# [WHAT YOU WILL DO]
a) Print the part of the Toronto COVID-19 article that opens with the words containing "She said that nearly" and closes with "the holiday period.".
b) Carry on the Toronto holiday gatherings article from where it stops.
**** TEXT SECTION ****
TORONTO -- Toronto’s medical officer of health says that there was a “concerning” increase in people with COVID-19 who reported attending gatherings with individuals outside of their households over the holidays despite pleas from public health officials urging people to stay apart.

Dr. Eileen de Villa made the comment during a briefing at city hall on Wednesday afternoon as she reported another 837 new cases of COVID-19 in the city.

She said that nearly 32 per cent of respondents to Toronto Public Health’s online source of infection survey admitted to gathering with people outside of their households between Dec. 22 and Jan. 4 compared to about 21 per cent of respondents in “the weeks prior.” She said that the portion of positive COVID-19 cases who reported close contact with a non-household member also increased from 30 per cent to 44 per cent over the holiday period.

“The outcome of these decisions will emerge over the next days and weeks. If they manifest as COVID-19 cases the implications are plain to see,” she warned.

Public health officials, including de Villa, spent weeks urging people to avoid attending holiday gatherings and to instead get together virtually amid the COVID-19 pandemic.

But the early data appears to suggest that many Torontonians didn’t heed those warnings.
**** DATA FOR REVIEW ****
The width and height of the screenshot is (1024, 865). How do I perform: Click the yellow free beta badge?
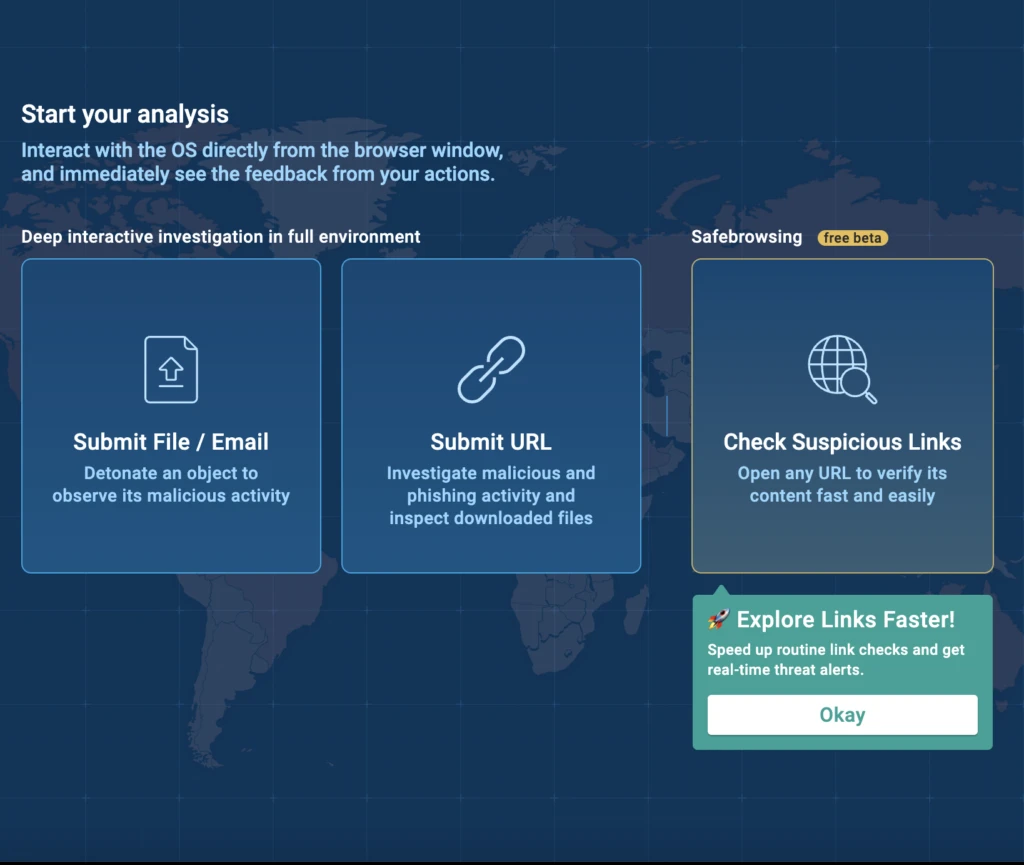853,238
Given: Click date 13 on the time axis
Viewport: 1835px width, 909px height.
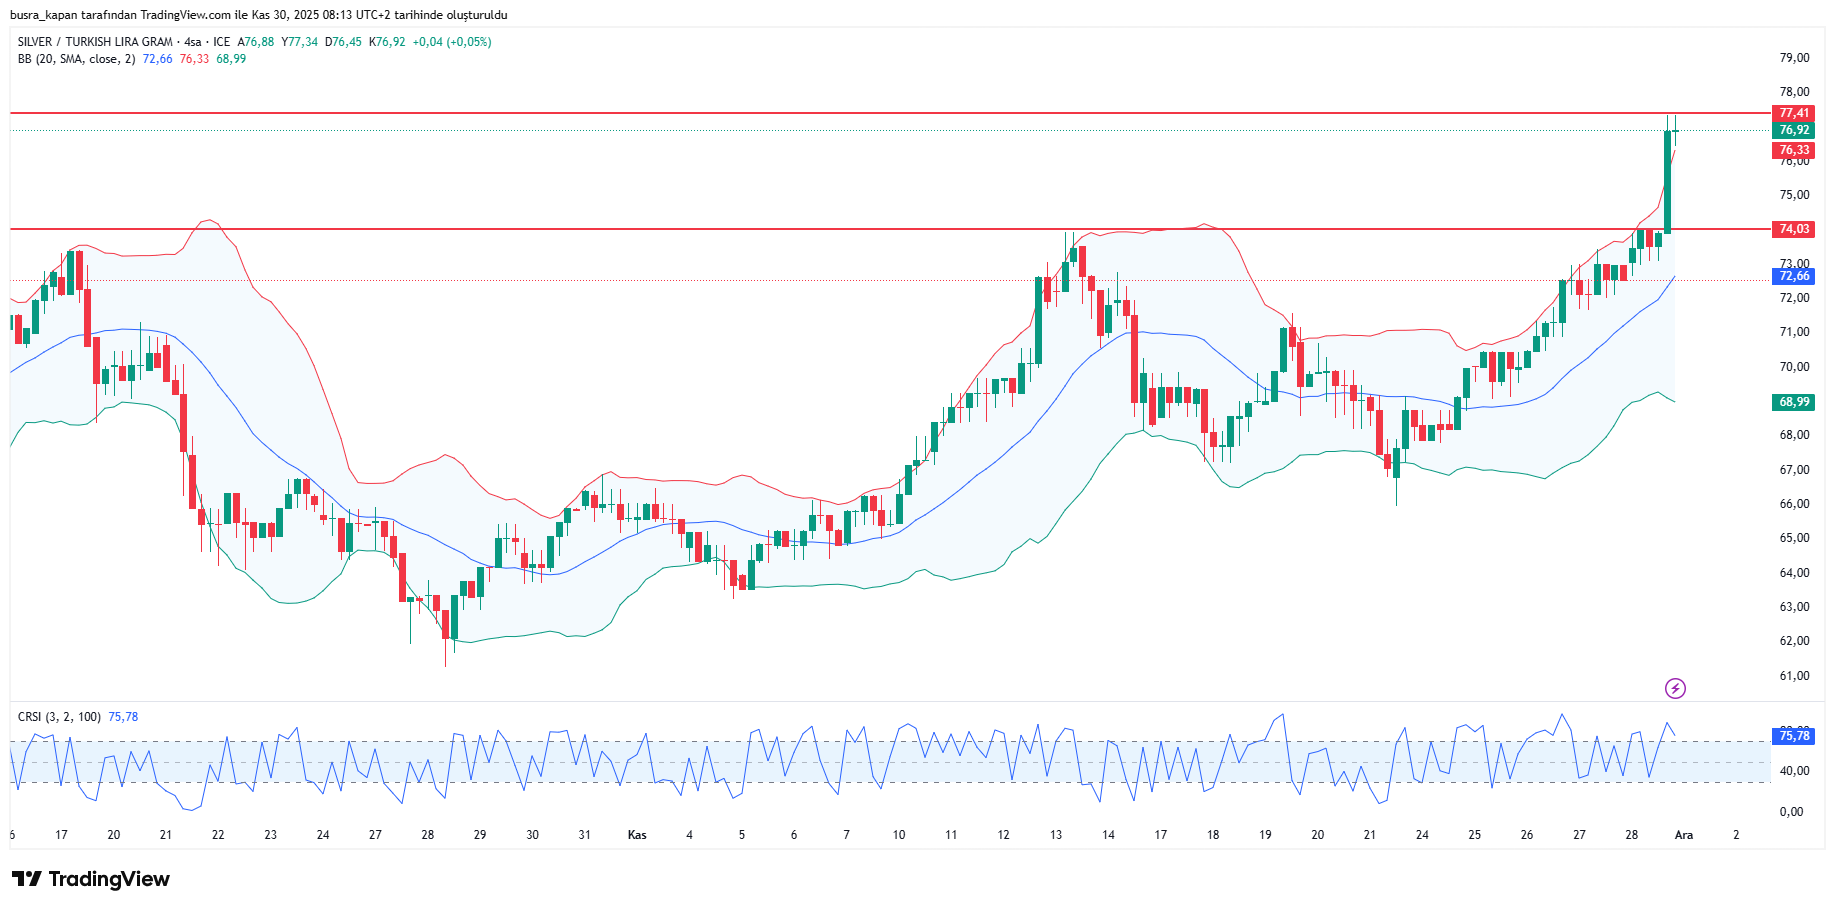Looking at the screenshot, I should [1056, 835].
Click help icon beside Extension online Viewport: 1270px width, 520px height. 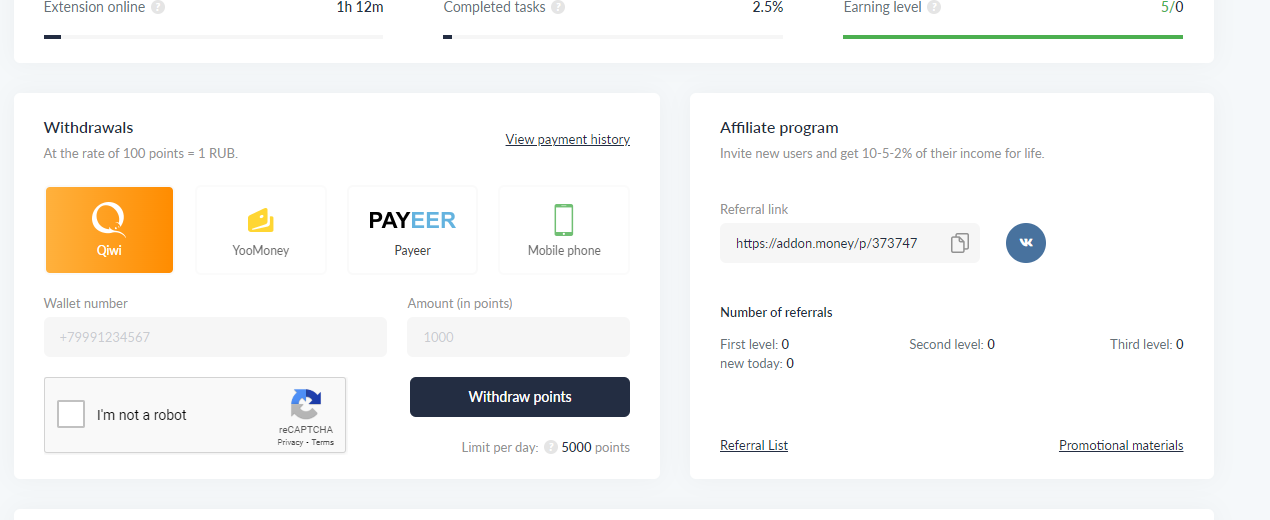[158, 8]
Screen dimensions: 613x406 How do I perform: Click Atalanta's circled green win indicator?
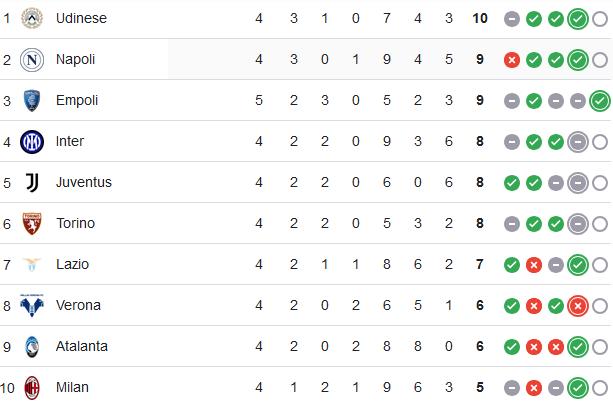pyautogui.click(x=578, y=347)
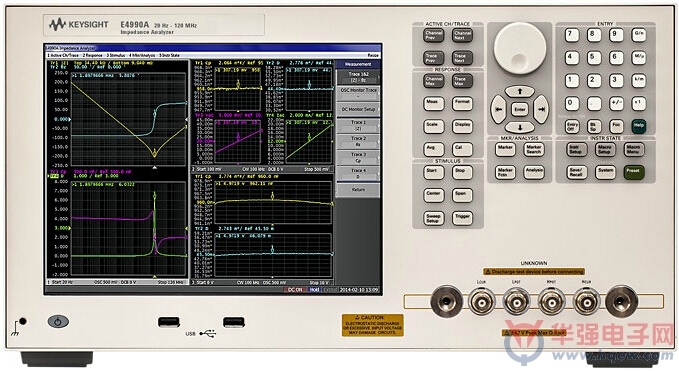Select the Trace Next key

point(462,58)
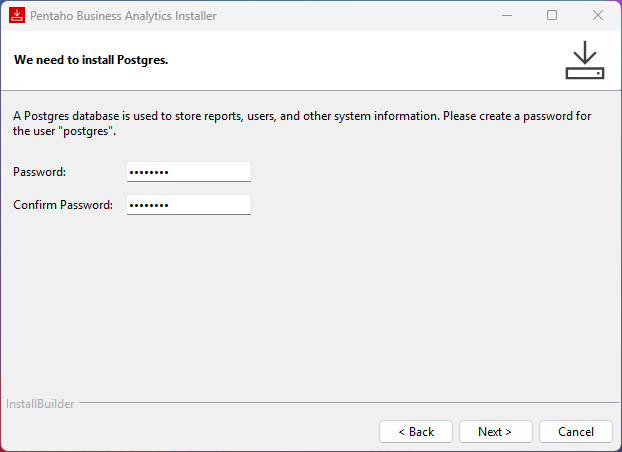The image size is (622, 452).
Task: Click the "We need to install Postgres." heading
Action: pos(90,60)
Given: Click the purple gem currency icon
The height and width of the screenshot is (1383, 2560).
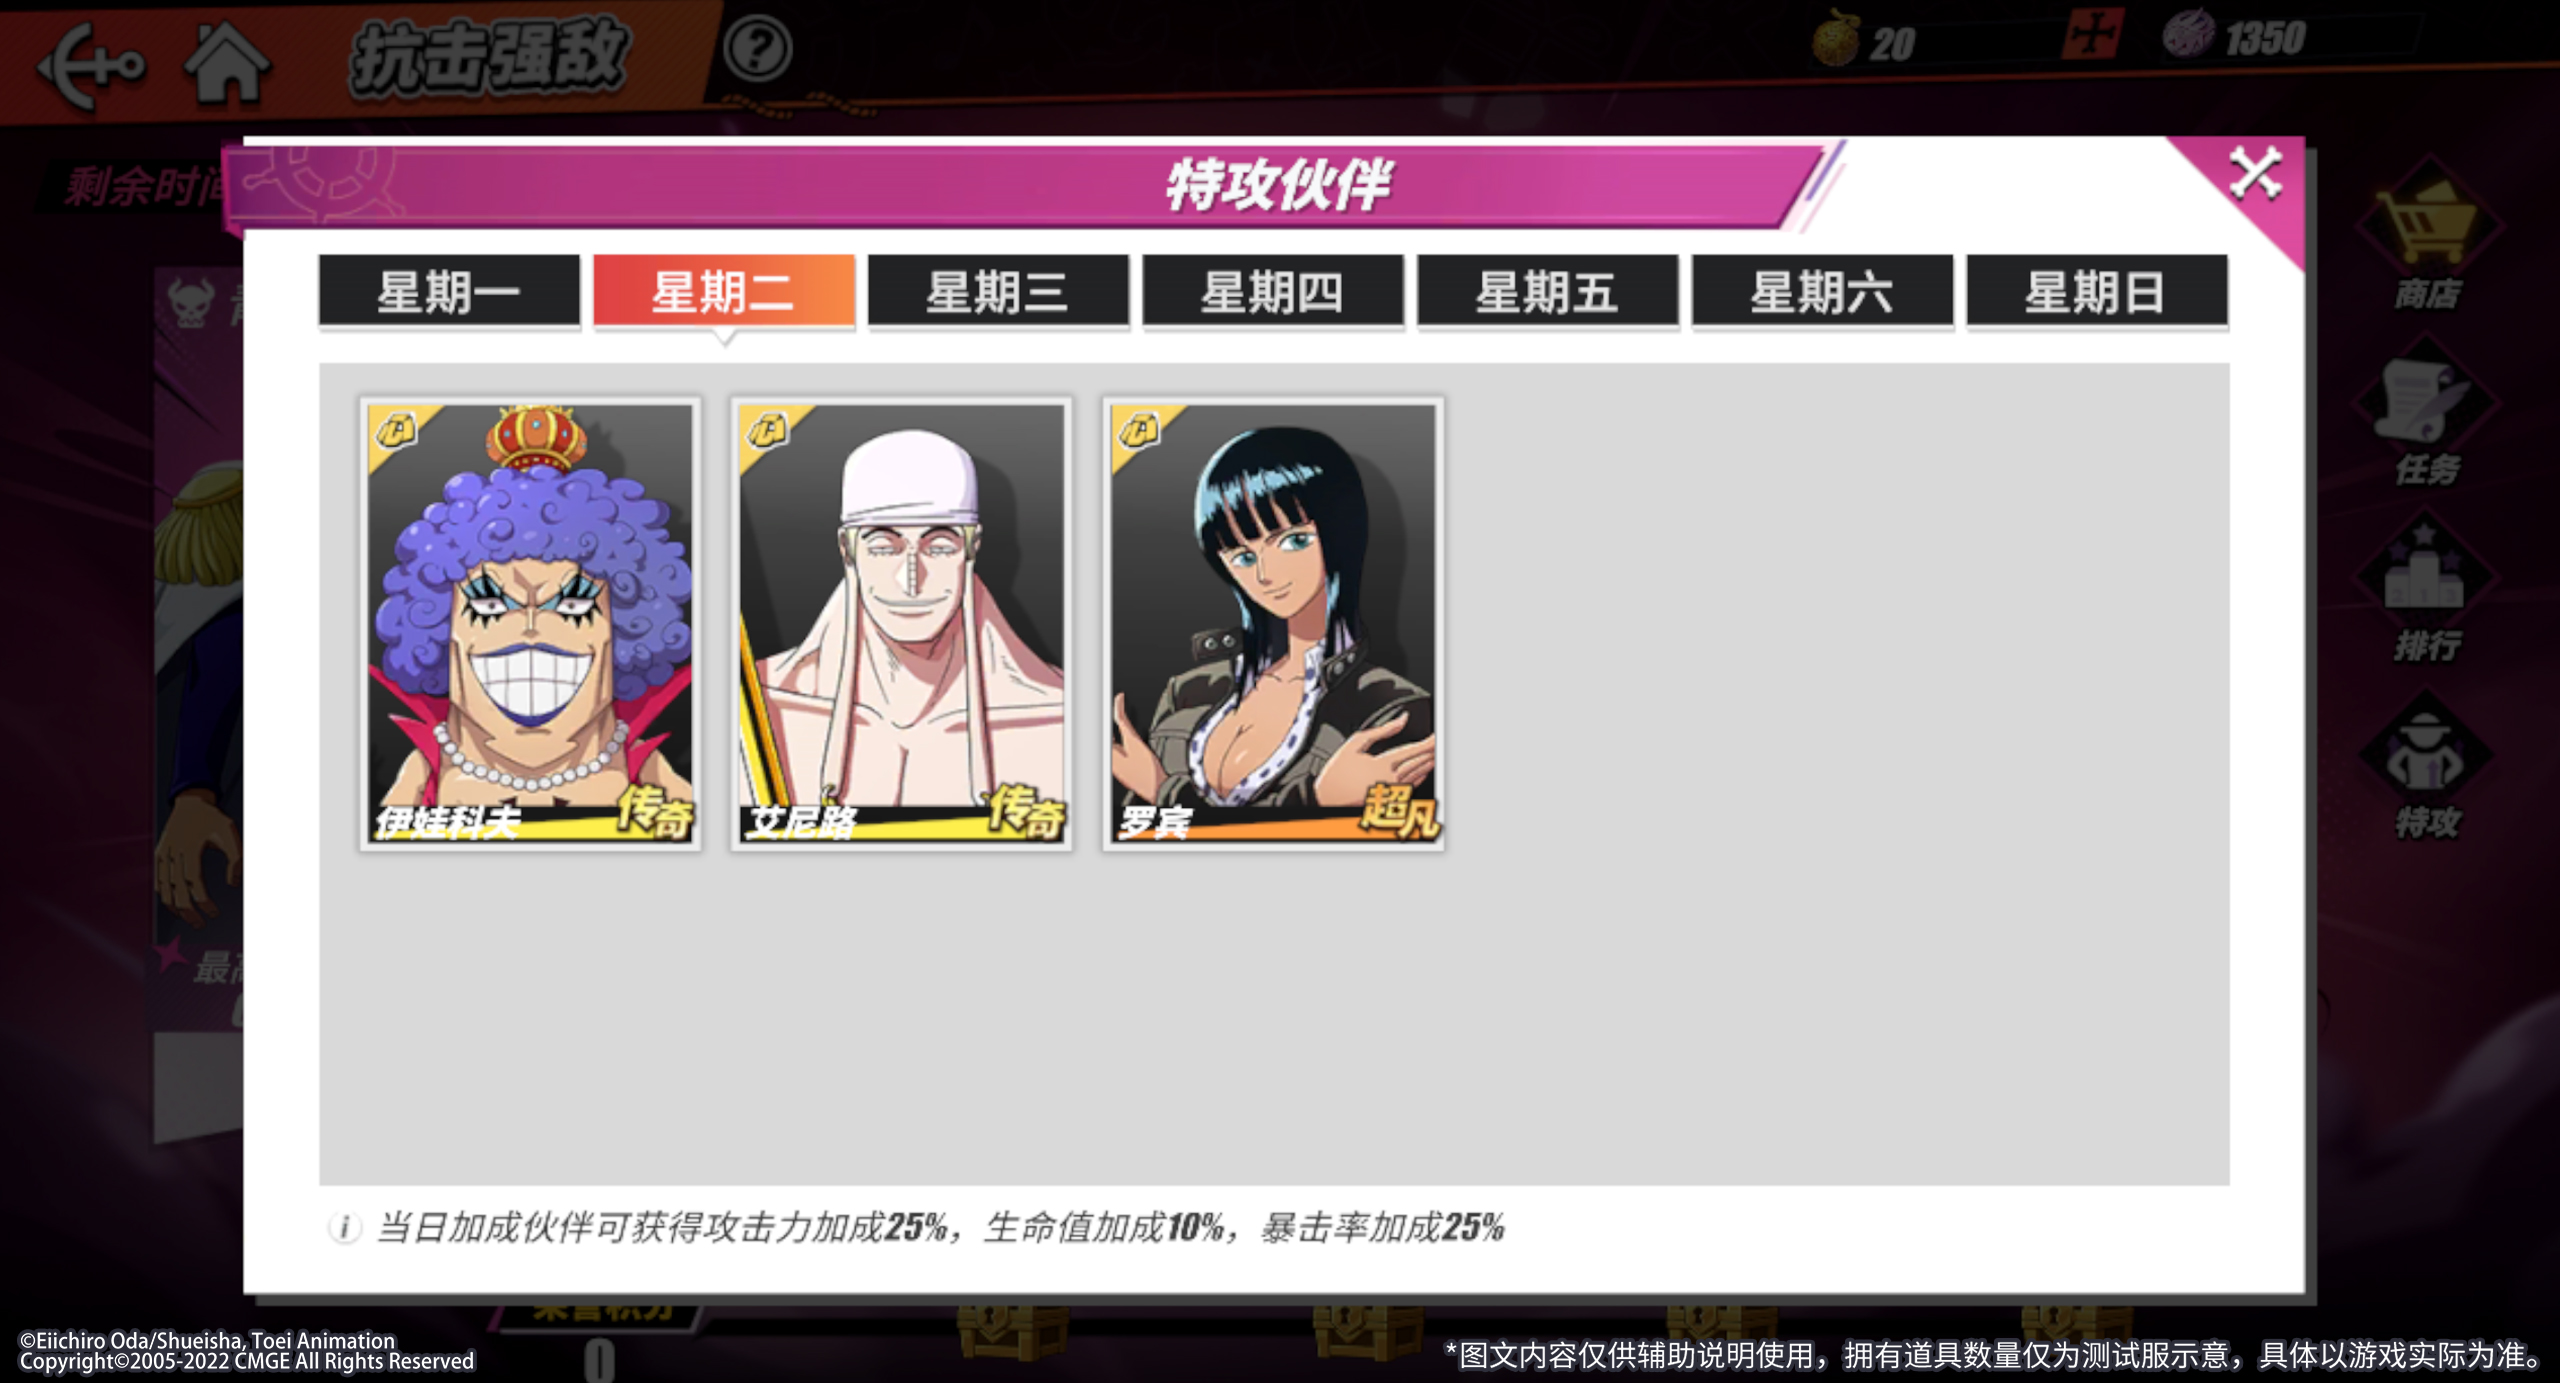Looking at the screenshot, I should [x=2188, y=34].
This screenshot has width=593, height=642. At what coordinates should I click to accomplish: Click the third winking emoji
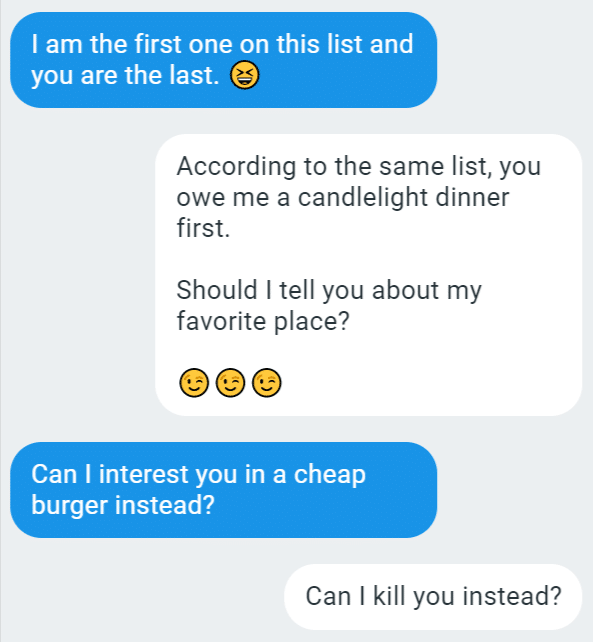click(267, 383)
****
# [RESPONSES IN ORDER]
a)
She said that nearly 32 per cent of respondents to Toronto Public Health’s online source of infection survey admitted to gathering with people outside of their households between Dec. 22 and Jan. 4 compared to about 21 per cent of respondents in “the weeks prior.” She said that the portion of positive COVID-19 cases who reported close contact with a non-household member also increased from 30 per cent to 44 per cent over the holiday period.

b)
Speaking with reporters, De Villa said that the hospital system locally is already under “enormous” pressure with 87 per cent of ICU beds now occupied and that there is “little reason to expect that the case counts will decline anytime soon.”

At the same time, she said that she is becoming increasingly concerned about a rise in infections among younger Torontonians. On Wednesday those between the ages of 20 and 29 accounted for 181 of the 837 new cases reported, the highest number among any age group.

“Today the youngest person amongst those newly hospitalized is 23. I understand from discussions with my hospital colleagues that admissions of younger people are reaching noticeable levels,” de Villa said.

Tory won't rule out curfew

The number of COVID-19 infections in Ontario has risen rapidly in recent weeks and on Wednesday the total number of lab-confirmed cases surpassed 200,000 for the first time.

De Villa was asked about whether she thinks elementary school students returning to the classroom on Monday is a good idea given the high level of community infection and conceded that she does “have some concerns.”

She said that she has “registered those concerns with our provincial counterparts” and that there continues to be active discussions on that front.

Meanwhile, Mayor John Tory said Wednesday that he would be open to enhanced measures to curb the spread of COVID-19 if deemed necessary by public health experts, including a potential curfew.

His comment came after Premier Doug Ford told reporters that he would have a conversation with Chief Medical Officer of Health Dr. David Williams about whether there is now a need for additional restrictions.

“If somebody said that some kind of a restriction on when people could come and go would significantly increase our effectiveness in wrestling this virus to the ground then I wouldn’t rule it out. But as of this moment there has been more mention of it in media questions than there has been in official circles,” Tory said.